Top of Given entries

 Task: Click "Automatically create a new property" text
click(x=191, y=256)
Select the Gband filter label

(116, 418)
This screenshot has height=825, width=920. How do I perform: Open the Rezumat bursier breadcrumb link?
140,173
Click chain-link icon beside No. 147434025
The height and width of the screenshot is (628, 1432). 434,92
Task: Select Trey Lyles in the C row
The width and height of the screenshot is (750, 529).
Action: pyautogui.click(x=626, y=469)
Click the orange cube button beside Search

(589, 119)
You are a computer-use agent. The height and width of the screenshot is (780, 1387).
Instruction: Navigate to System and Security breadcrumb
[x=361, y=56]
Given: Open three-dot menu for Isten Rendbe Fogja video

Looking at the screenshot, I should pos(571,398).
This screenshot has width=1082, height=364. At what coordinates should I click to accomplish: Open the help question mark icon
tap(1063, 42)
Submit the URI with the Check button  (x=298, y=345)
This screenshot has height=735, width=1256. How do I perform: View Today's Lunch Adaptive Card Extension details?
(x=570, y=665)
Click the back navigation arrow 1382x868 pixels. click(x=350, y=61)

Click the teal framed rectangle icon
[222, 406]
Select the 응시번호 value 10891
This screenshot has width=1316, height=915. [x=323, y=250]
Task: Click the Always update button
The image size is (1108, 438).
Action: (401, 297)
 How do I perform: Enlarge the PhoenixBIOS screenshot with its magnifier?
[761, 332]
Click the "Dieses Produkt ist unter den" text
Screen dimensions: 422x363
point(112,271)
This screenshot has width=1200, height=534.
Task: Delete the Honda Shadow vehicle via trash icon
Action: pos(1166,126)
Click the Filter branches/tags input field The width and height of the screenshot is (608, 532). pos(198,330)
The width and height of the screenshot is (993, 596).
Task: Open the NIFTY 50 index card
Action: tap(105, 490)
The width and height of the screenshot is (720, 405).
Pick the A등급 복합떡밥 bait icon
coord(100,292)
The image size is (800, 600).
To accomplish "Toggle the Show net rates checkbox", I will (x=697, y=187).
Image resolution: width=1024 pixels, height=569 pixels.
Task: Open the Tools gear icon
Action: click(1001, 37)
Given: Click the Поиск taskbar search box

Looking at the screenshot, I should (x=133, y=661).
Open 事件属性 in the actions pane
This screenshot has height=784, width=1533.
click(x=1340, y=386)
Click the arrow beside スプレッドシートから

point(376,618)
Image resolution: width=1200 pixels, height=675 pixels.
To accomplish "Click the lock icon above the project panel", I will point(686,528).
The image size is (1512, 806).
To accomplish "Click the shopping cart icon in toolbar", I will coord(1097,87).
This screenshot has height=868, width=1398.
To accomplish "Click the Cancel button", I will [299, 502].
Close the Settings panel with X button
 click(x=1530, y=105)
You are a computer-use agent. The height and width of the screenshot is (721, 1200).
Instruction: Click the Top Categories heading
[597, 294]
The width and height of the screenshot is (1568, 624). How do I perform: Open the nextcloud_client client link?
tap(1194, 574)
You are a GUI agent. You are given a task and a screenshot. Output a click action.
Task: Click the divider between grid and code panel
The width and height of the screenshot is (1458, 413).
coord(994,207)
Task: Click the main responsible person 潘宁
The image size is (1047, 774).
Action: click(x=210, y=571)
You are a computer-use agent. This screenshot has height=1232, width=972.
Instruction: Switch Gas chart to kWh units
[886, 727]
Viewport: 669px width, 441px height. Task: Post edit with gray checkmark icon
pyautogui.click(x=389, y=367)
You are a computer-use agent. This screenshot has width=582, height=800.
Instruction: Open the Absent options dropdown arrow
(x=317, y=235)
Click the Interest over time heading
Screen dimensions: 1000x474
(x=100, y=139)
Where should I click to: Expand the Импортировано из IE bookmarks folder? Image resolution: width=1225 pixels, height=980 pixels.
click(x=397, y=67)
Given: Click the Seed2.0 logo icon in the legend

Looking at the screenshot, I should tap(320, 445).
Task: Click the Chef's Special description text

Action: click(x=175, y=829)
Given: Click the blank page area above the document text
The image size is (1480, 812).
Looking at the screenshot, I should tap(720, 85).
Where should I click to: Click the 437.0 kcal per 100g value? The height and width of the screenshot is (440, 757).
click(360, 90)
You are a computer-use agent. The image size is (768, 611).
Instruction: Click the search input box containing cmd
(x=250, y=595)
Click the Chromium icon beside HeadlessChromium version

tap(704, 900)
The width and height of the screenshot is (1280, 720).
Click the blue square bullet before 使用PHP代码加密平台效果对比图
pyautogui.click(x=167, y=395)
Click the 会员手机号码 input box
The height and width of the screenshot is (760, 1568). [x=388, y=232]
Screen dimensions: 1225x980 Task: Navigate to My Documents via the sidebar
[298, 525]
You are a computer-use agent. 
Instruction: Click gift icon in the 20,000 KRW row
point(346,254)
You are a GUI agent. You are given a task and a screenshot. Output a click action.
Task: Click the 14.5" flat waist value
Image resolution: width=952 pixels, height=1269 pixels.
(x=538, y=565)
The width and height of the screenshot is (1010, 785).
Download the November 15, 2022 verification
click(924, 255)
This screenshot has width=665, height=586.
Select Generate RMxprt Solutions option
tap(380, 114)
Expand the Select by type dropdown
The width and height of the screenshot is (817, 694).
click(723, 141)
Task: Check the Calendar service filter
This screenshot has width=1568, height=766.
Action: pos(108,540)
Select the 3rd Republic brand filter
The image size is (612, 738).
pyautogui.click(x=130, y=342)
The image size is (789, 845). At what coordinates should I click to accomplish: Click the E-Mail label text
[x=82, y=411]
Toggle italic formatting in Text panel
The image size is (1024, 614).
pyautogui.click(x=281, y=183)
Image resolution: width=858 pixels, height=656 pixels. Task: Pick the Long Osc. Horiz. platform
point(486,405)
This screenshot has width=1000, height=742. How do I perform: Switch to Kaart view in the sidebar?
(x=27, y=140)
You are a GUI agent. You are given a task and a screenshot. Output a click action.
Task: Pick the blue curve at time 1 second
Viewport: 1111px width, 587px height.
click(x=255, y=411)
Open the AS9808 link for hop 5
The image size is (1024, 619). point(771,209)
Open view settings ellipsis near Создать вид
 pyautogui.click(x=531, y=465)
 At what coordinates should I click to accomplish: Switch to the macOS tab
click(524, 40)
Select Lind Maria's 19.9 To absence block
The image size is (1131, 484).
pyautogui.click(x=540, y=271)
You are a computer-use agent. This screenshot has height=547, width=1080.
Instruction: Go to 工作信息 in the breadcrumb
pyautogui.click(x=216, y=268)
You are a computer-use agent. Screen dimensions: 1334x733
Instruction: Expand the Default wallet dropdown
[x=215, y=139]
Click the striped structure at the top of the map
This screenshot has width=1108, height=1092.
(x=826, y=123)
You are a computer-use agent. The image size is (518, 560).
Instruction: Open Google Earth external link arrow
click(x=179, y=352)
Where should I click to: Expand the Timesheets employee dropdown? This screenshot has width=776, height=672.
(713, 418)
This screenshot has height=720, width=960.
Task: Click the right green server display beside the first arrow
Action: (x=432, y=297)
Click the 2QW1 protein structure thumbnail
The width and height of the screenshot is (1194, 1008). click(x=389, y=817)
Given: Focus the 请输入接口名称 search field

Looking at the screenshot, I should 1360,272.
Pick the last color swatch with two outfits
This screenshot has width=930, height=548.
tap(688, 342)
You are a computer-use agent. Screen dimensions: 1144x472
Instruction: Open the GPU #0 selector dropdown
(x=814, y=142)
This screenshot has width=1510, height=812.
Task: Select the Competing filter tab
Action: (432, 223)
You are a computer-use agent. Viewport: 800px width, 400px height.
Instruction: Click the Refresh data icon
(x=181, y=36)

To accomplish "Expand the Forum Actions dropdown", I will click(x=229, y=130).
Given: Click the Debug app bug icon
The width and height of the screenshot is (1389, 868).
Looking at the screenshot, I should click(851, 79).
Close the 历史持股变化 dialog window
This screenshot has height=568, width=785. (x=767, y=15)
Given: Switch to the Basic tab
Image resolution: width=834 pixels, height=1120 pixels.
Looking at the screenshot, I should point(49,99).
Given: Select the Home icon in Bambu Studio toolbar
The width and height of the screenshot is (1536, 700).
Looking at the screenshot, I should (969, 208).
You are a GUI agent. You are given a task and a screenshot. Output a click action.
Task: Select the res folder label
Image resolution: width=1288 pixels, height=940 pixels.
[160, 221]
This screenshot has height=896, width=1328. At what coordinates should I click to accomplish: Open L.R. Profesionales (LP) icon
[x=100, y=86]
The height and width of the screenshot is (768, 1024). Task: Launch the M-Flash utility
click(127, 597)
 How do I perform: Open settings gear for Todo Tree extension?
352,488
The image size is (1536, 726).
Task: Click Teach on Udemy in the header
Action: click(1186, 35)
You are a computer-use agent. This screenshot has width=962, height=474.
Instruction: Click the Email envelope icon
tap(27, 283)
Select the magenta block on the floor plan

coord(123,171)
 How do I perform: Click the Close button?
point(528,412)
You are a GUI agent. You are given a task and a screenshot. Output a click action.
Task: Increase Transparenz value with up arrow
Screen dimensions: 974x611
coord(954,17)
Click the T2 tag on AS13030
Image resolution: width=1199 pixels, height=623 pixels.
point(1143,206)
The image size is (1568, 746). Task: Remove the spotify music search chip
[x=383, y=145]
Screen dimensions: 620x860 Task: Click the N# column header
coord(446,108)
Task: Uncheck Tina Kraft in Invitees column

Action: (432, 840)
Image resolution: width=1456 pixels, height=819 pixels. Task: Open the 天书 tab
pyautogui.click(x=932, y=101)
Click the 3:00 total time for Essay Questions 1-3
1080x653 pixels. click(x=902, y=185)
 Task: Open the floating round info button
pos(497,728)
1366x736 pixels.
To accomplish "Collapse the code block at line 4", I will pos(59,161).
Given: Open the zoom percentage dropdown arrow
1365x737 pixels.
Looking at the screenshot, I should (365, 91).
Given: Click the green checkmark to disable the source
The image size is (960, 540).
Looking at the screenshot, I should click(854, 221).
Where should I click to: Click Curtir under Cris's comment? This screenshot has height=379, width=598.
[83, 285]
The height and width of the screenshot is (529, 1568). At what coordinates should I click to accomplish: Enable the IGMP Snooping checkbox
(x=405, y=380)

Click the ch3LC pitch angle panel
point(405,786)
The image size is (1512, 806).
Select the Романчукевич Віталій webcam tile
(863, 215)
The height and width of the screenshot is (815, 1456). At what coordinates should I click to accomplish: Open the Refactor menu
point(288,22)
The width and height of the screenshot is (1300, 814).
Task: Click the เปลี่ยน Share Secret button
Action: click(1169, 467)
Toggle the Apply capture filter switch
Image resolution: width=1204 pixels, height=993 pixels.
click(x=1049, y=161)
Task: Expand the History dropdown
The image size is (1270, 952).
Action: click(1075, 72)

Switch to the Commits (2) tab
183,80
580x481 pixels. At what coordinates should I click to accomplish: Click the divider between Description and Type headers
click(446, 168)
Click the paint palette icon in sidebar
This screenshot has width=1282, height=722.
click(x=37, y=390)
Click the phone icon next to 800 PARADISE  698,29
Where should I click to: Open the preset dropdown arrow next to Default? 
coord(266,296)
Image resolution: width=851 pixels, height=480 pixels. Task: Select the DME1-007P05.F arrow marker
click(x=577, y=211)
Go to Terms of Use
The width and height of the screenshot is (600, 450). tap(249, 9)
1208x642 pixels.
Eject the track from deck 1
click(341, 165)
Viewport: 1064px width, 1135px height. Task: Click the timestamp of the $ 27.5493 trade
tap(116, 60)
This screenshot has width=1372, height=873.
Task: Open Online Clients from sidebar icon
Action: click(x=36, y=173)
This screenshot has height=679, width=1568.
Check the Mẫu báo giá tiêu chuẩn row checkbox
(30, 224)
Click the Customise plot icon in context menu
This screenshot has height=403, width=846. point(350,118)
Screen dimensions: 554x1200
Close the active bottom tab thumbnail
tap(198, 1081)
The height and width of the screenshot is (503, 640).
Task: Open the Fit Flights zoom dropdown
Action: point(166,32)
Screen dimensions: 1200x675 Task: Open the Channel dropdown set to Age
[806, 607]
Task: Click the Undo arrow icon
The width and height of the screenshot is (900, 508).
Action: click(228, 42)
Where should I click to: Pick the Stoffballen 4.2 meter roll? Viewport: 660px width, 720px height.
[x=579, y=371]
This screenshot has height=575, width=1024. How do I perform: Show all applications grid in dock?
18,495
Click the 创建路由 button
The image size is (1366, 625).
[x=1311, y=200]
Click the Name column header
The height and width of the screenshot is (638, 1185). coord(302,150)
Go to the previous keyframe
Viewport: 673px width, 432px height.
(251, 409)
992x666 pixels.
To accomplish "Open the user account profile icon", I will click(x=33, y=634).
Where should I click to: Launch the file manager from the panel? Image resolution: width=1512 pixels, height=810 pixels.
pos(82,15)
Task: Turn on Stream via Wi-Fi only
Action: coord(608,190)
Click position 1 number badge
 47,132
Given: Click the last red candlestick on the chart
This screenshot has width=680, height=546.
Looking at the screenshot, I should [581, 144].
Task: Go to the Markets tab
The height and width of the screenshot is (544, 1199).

Bottom of Given entries

Aim of the task: On how many lines above does the word "code" appear? Answer with that figure only.

Exercise answer: 2